But in all seriousness, why should indefinite and unlimited variation have been regarded as a more probable account of the origin of Adaptation? Only, I think, because the obstacle was shifted one plane back, and so looked rather less prominent. The abundance of Adaptation, we all grant, is an immense, almost an unsurpassable difficulty in all non-Lamarckian views of Evolution; but if the steps by which that adaptation arose were fortuitous, to imagine them insensible is assuredly no help. In one most important respect indeed, as has often been observed, it is a multiplication of troubles. For the smaller the steps, the less could Natural Selection act upon them. Definite variations--and of the occurrence of definite variations in abundance we have now the most convincing proof--have at least the obvious merit that they can make and often do make a real difference in the chances of life.

There is another aspect of the Adaptation problem to which I can only allude very briefly. May not our present ideas of the universality and precision of Adaptation be greatly exaggerated? The fit of organism to its environment is not after all so very close--a proposition unwelcome perhaps, but one which could be illustrated by very copious evidence. Natural Selection is stern, but she has her tolerant moods.

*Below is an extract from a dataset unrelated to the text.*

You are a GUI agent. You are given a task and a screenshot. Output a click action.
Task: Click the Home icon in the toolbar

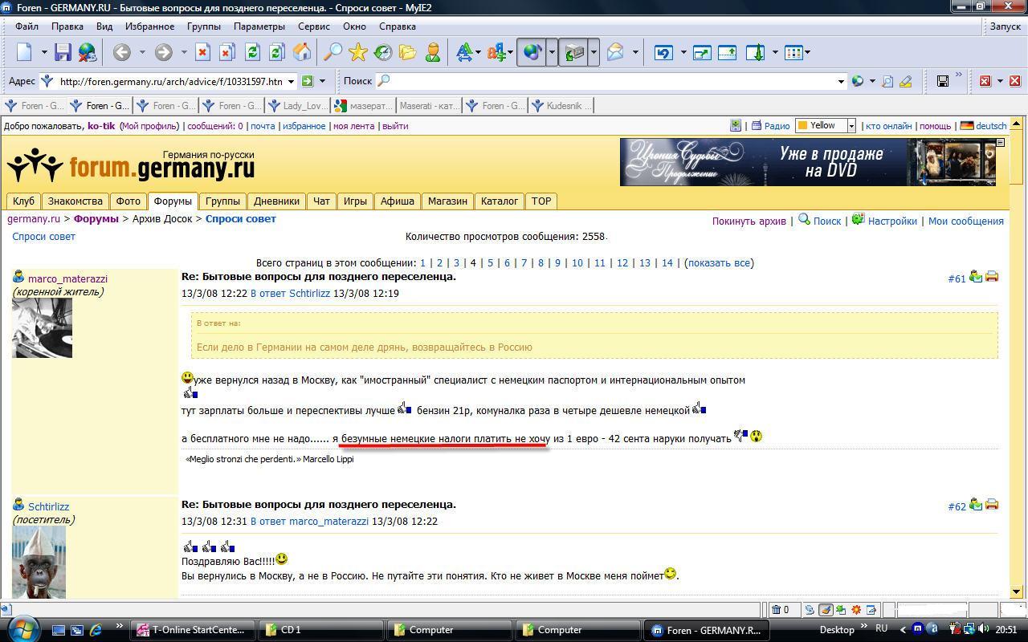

We have now most certain and irrefragable proof that much definiteness exists in living things apart from Selection, and also much that may very well have been preserved and so in a sense constituted by Selection. Here the matter is likely to rest. There is a passage in the sixth edition of the "Origin" which has I think been overlooked. On page 70 Darwin says "The tuft of hair on the breast of the wild turkey-cock cannot be of any use, and it is doubtful whether it can be ornamental in the eyes of the female bird." This tuft of hair is a most definite and unusual structure, and I am afraid that the remark that it "cannot be of any use" may have been made inadvertently; but it may have been intended, for in the first edition the usual qualification was given and must therefore have been deliberately excised. Anyhow I should like to think that Darwin did throw over that tuft of hair, and that he felt relief when he had done so. Whether however we have his great authority for such a course or not, I feel quite sure that we shall be rightly interpreting the facts of nature if we cease to expect to find purposefulness wherever we meet with definite structures or patterns. Such things are, as often as not, I suspect rather of the nature of tool-marks, mere incidents of manufacture, benefiting their possessor not more than the wire-marks in a sheet of paper, or the ribbing on the bottom of an oriental plate renders those objects more attractive in our eyes.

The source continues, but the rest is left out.